Over the next 6 years, the occurrence of MIs and strokes in the participants was determined by questions at annual examinations and 6-monthly telephone interviews, and from Medicare hospital records. Medical records were then studied to provide a precise diagnosis. The rates per 1,000 patient-years of MI, stroke, and either event (i.e. a new MI or a new stroke) were calculated for each quintile group. Traditional risk factors - age, sex, race, atrial fibrillation, hypertension, diabetes, smoking, low-density lipoprotein (LDL) and high-density lipoprotein cholesterol levels - were incorporated into a second analysis.
Results
At the outset, the participants had an average age of 72.5 years; 61% were female, 15% black, 40% had hypertension, 13% had diabetes, 12% were smokers, 3% had atrial fibrillation, and their average LDL-cholesterol was 130 mg/dL (3.36 mmol/L). After 6 years, 267 MIs and 284 strokes had occurred; 496 participants had had either a new MI or a new stroke - i.e. 55 patients had both conditions, but only the event that occurred first was counted for the combined analysis.

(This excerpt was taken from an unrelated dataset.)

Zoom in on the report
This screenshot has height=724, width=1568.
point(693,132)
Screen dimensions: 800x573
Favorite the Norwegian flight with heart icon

The rates for the combined events (a new MI or stroke) for each quintile group of carotid thickness are shown in the following figure. It can be seen that the rates increase along with the artery thickness.
There is clearly an increased risk of an adverse cardiovascular event in subjects with thicker carotid artery walls. This risk was found to be unrelated to sex or age, and was present over and above other risk factors such as raised blood pressure, smoking, and diabetes.
Comment
Thickening of the carotid arteries, as shown by ultrasound, has already been found to equate with other risk factors and with the existence of cardiovascular disease. The present study supplies a missing link - people aged 65 years and above without cardiovascular disease are nevertheless at increased risk of MI or stroke if they have increased thickening of the middle and inner layers of their carotid arteries. In other words, carotid ultrasound examination provides an additional test for the risk of a serious cardiovascular event, which is at least as powerful as other tests - e.g. cholesterol levels, blood pressure, ECG, assessment of diabetes, smoking, etc. The authors of the study believe that this examination may help to identify apparently healthy elderly people who are at increased risk of having a serious cardiovascular incident.